(Stored data entries)
◇ ◇ ◇ ◇ ◇
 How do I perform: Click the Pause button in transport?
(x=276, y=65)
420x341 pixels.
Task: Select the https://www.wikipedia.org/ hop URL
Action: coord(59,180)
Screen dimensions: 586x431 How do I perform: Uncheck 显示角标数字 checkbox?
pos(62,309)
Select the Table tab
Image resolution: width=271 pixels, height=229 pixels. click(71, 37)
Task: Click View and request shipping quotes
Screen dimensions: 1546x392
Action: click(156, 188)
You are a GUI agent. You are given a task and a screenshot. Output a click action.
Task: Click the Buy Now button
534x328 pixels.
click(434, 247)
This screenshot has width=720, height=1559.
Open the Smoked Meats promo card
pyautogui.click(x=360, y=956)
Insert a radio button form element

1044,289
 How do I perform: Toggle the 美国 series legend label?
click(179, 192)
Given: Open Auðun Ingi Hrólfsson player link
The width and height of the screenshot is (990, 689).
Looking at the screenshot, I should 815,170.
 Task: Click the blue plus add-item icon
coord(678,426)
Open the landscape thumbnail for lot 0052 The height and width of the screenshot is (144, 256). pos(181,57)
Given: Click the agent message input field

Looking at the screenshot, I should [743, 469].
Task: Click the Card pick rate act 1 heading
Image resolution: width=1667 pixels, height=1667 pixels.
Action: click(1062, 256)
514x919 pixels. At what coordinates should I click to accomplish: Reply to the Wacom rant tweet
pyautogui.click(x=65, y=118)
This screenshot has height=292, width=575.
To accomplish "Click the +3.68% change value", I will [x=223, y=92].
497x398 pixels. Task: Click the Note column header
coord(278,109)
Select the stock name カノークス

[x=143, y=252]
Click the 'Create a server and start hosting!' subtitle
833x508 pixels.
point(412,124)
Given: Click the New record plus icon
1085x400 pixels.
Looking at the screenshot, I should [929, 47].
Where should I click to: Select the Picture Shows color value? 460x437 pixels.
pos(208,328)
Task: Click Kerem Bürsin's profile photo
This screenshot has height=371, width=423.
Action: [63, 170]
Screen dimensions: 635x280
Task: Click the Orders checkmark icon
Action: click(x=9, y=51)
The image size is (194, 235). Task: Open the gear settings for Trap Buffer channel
◇ ◇ ◇ ◇ ◇
» **Task details**: Print the records above in full, exactly.

» **Task answer**:
 How do I perform: Click the Pause button in transport?
(x=276, y=65)
420x341 pixels.
Task: Select the https://www.wikipedia.org/ hop URL
Action: coord(59,180)
Screen dimensions: 586x431 How do I perform: Uncheck 显示角标数字 checkbox?
pos(62,309)
Select the Table tab
Image resolution: width=271 pixels, height=229 pixels. click(71, 37)
Task: Click View and request shipping quotes
Screen dimensions: 1546x392
Action: click(156, 188)
You are a GUI agent. You are given a task and a screenshot. Output a click action.
Task: Click the Buy Now button
534x328 pixels.
click(434, 247)
This screenshot has width=720, height=1559.
Open the Smoked Meats promo card
pyautogui.click(x=360, y=956)
Insert a radio button form element

1044,289
 How do I perform: Toggle the 美国 series legend label?
click(179, 192)
Given: Open Auðun Ingi Hrólfsson player link
The width and height of the screenshot is (990, 689).
Looking at the screenshot, I should 815,170.
 Task: Click the blue plus add-item icon
coord(678,426)
Open the landscape thumbnail for lot 0052 The height and width of the screenshot is (144, 256). pos(181,57)
Given: Click the agent message input field

Looking at the screenshot, I should [743, 469].
Task: Click the Card pick rate act 1 heading
Image resolution: width=1667 pixels, height=1667 pixels.
Action: click(1062, 256)
514x919 pixels. At what coordinates should I click to accomplish: Reply to the Wacom rant tweet
pyautogui.click(x=65, y=118)
This screenshot has height=292, width=575.
To accomplish "Click the +3.68% change value", I will [x=223, y=92].
497x398 pixels. Task: Click the Note column header
coord(278,109)
Select the stock name カノークス

[x=143, y=252]
Click the 'Create a server and start hosting!' subtitle
833x508 pixels.
point(412,124)
Given: Click the New record plus icon
1085x400 pixels.
Looking at the screenshot, I should [929, 47].
Where should I click to: Select the Picture Shows color value? 460x437 pixels.
pos(208,328)
Task: Click Kerem Bürsin's profile photo
This screenshot has height=371, width=423.
Action: [63, 170]
Screen dimensions: 635x280
Task: Click the Orders checkmark icon
Action: click(x=9, y=51)
The image size is (194, 235). Task: Open the gear settings for Trap Buffer channel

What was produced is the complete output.